3. Le bout du monde

En cheminant jusqu’au bout du monde, prenez le temps de laisser vagabonder vos pensées quel que soit le temps. Laissez vous imprégner de l’air marin, et écoutez la mer qui fait rouler les galets.

 

Votre texte ressemblera à un monologue intérieur : il devra être écrit à la 1ère personne du singulier et faire écho au texte précédent, en reprenant une des idées de la personne qui a écrit juste avant vous.

8 réflexions au sujet de “3. Le bout du monde”

  1. Les traces de mes pas dans la neige, le fracas nocturne des vagues qui viennent heurter le rivage et le froid glacial qui paralyse mes doigts alors que je m’échine péniblement à poser le premier jalon…

  2. S’il n’y avait que le vent encore j’aurais trouvé les mots, mais le froid si tenace m’engourdi. En cela il se ligue à la mer, me berce mais, faut-il pour autant… dormir?

  3. La berceuse du ressac a raison de moi. Chaudement emmitouflée dans mon gros manteau, je me sens prête pour un petit somme au pied de la statue. Elle pointe l’horizon, m’encourageant à prendre le large. Un départ qui ne sera qu’onirique aujourd’hui, mais peut-être demain, qui sait…

  4. Je suis réveillée par le froid du petit matin et à ma grande stupeur la petite fille n’est plus sur les épaules de son père. Ai-je des hallucinations ? La statue s’est-elle animée ?

  5. La petite fille que j’ai croisé sur la route semblait bien seule et égarée. Elle était blanche et écoutait le bruit des vagues s’écrasant sur les rochers. Elle écoutait ce bruit que je n’écoute plus, il berce mes jours depuis bien longtemps alors je n’y fais plus attention. Mais elle, cette petite fille semblait le comprendre comme si elle conversait avec. Alors maintenant, je prends le temps de l’écouter et un jour peut être moi aussi je le comprendrai

  6. Le bruit de ces vagues semble se faire de plus en plus fort, la mer s’agite, une tempête se prépare.
    Peut-être la petite fille l’avait elle senti arriver. Je dois me dépêcher de rentrer, déjà la mer se déchaîne contre les rochers, l’eau s’écrase contre les parois, et vient me tremper de la tête au pied.

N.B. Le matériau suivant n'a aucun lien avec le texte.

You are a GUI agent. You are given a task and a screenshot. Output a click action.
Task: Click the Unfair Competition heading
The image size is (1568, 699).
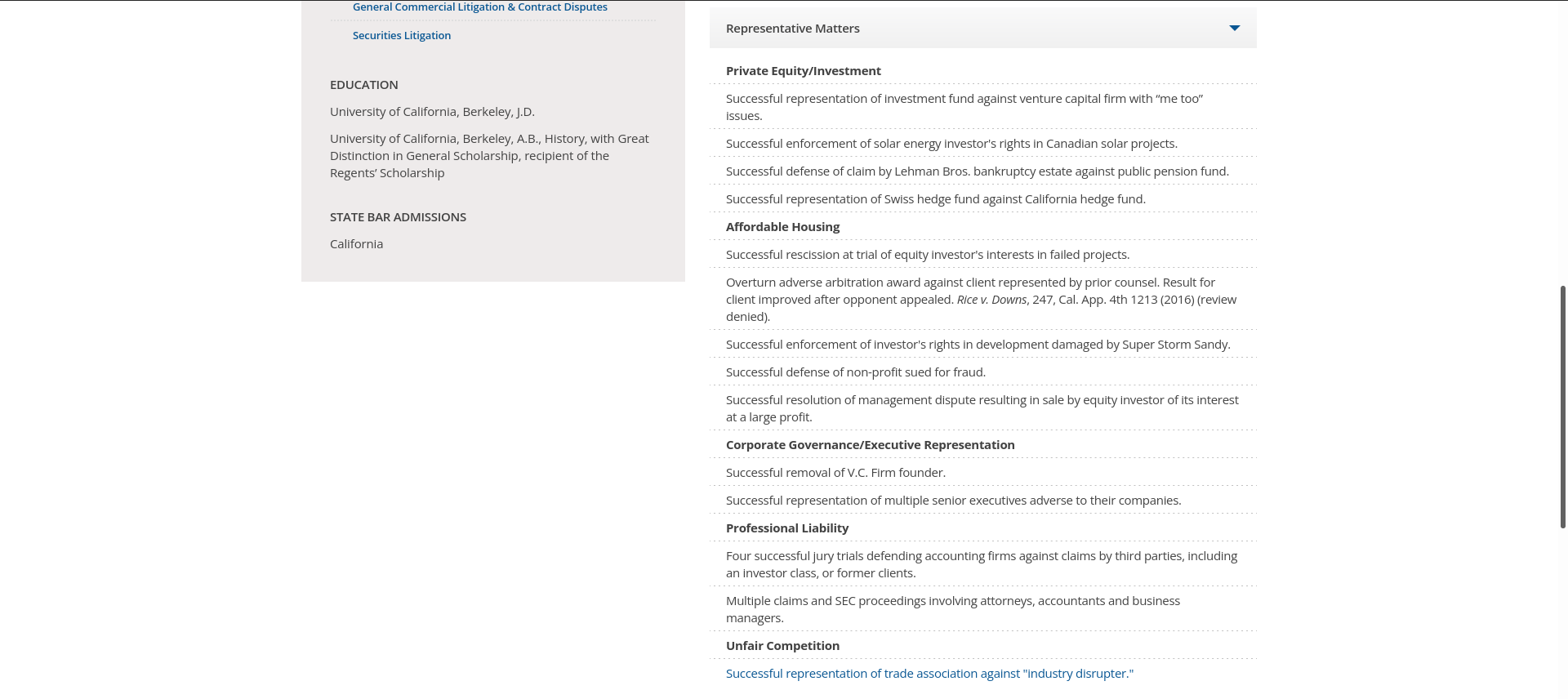pos(782,646)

  7. Ça me fait penser à papa quand j’étais petite et qu’il me portait sur ses épaules. A la falaise que nous avons du gravir, pris au dépourvu par la mer de ne pas avoir regardé les horaires de marées; à faire attention à ne pas mettre la main sur les anémones qui piquent et à ne pas glisser sur la roche encore humide des dernières vagues. Aux châteaux éphémères aux douves en coquillages et drapeaux de plumes chapardées. Aux crevettes qui passaient entre les mailles trop larges de mon épuisette. A ses mains frottant trop fort mes pieds nus pleins de sable avant de remonter en voiture. Aux étoiles de mer prélevées que je laissais mourir dans un bol d’eau salée à la maison. Aux cartes postales envoyées à Papi et Mamie. Ah oui, tiens, c’est pas une mauvaise idée une carte postale, je crois qu’il me reste des timbres dans le portefeuille.

  8. Je n’arrive plus à progresser. Le froid m’envahit. Le vent souffle en rafale, les accalmies sont brèves. Les galets ne roulent plus ils se heurtent, s’entrechoquent. Les pétrels et les fous trouvent refuge sur la côte. A tout moment je crains d’être emporté par une déferlante. Je sombre.
    A mon réveil, un ange, petite fille, veille. Echoué sur la plage, au pied d’un géant blanc scrutant l’horizon, mes pensées vont par delà les océans.